BELL, JOSEPH TULLY (1847~1927) Joseph Tully Bell, Confederate veteran, was born in Webster County, Georgia in 1847. After moving to Dawson, Terrell County, Georgia, he enlisted in the Confederate Army, at the age of 16. After enlisting in February, 1864, Bell was sent to join the 64th Georgia Infantry, which was stationed in Florida. Upon his arrival, he was mustered into Company H, on May 4, 1864. This regiment was comprised of men, like Bell, who were too young to serve, or who were veterans from disbanded regiments.
Bell spent most of his time in Florida, training in and around the cities of Quincy and Tallahassee. On February 20, 1864, his unti fought in Florida's largest battle, the Battle of Olustee, where the men successfully defended the area from encroaching Union Forces. By May of that same year, the 64th Infantry was transferred to the Army of Northern Virginia and was stationed in Petersburg, Virginia as provost guards. On June 17, 1864, Bell was captured and held as a prisoner of war at City Point, Virginia. After arriving at City Point, on June 24, he was later transferred to Elmira, New York, where he remained until his parole on June 14, 1865.
After the War, it is difficult to pinpoint Bell's exact location, but it is believed that he returned to Webster County, Georgia, where he worked at a flour mill. This information was found in the 1880 United States Census. If this is the same Joseph T. Bell, he was married to a woman named Sarah C., and had three daughters: Sarah A., Jessie A., and Carry R. It is believed that he moved to Texas in 1885, sometime after his wife's death.

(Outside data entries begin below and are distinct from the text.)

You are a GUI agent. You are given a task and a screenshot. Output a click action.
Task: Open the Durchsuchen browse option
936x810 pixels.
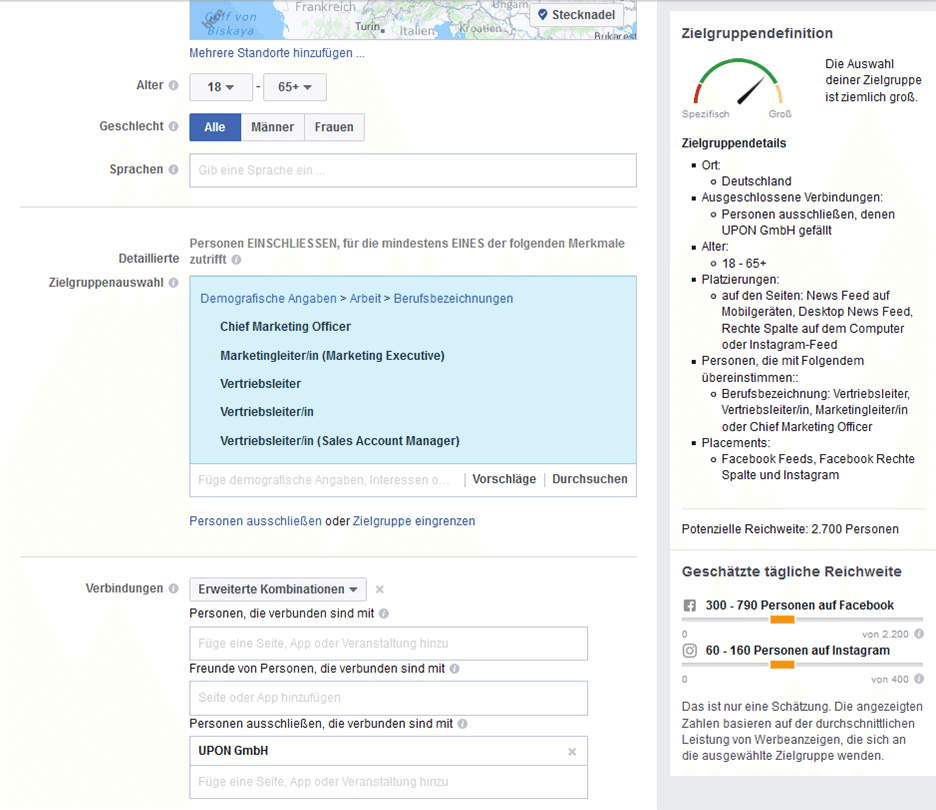[x=590, y=479]
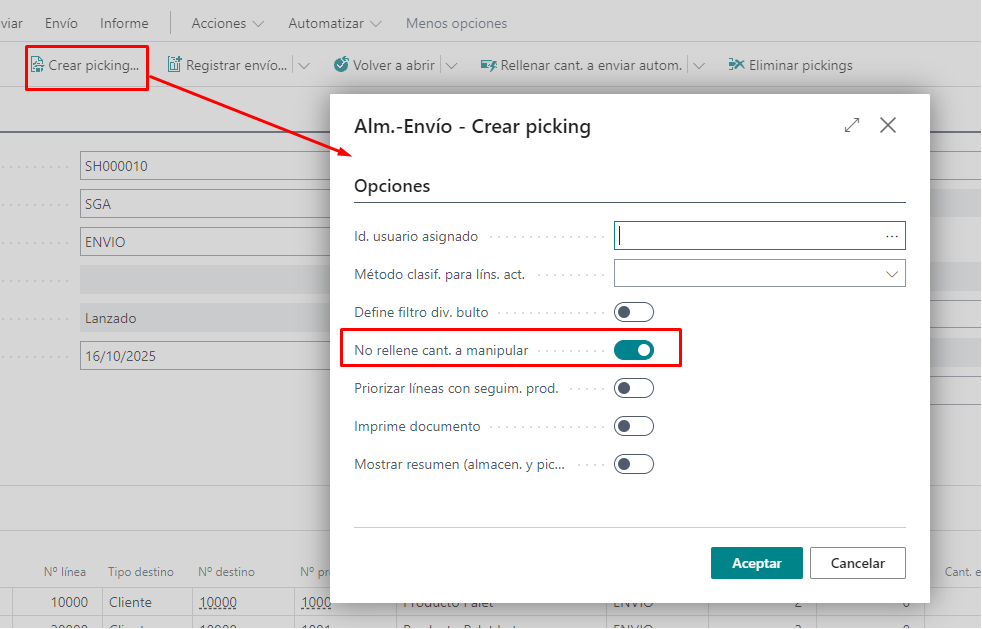Open the Informe menu
982x629 pixels.
(124, 23)
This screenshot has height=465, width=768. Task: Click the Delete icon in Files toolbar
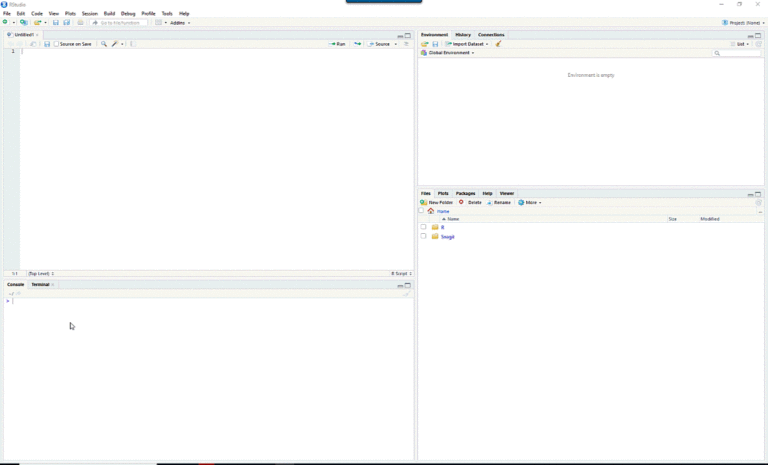[x=470, y=202]
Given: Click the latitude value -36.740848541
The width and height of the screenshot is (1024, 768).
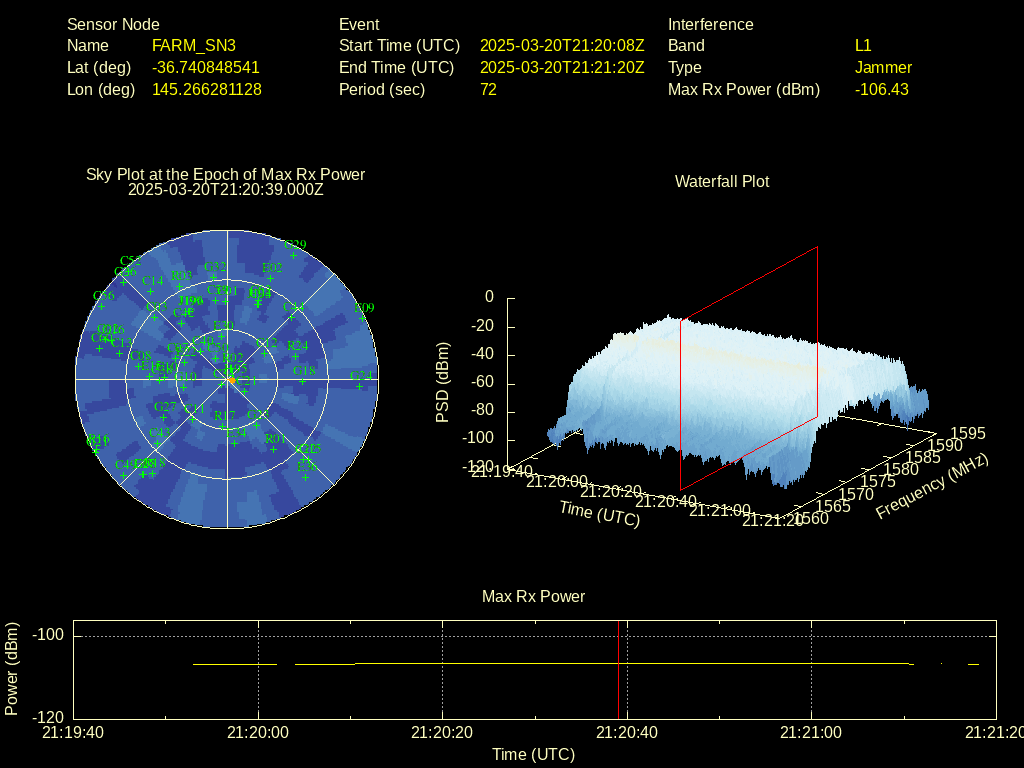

After moving to Texas, he eventually settled in Wood County, where he worked as a farmer and, in 1914, successfully applied for a Confederate Pension from the State of Texas. From Wood County, he moved to Campbell County, and then to Fort Worth. Because of his advanced age, he was 74 years old, he moved to Austin to live in the Confederate Men's Home on April 20, 1921.
While living at the Home, Bell met, and later married, Mary Ann Whitehead Hassell, a widow who was living in Austin with her two daughters. Joseph and Mary Ann married in early 1925, and, by February 10, Mary Ann had moved into the Home. After only two years of marriage, Bell died on June 7, 1927, and was buried in the Texas State Cemetery the next day.
After her husband's death, Mary Ann was transferred to the Confederate Woman's Home on June 16 of that same year. She later left the Home and was living independently until her death on March 14, 1935. She was buried next to her husband in the Texas State Cemetery two days later.
Information taken from: Compiled Military Service Record; National Park Service website, http://www.itd.nps.gov/cwss; 1880 United States Census; Soldier's Application for Pension # 29107; Confederate Home Rosters; and Death Certificate # 21646.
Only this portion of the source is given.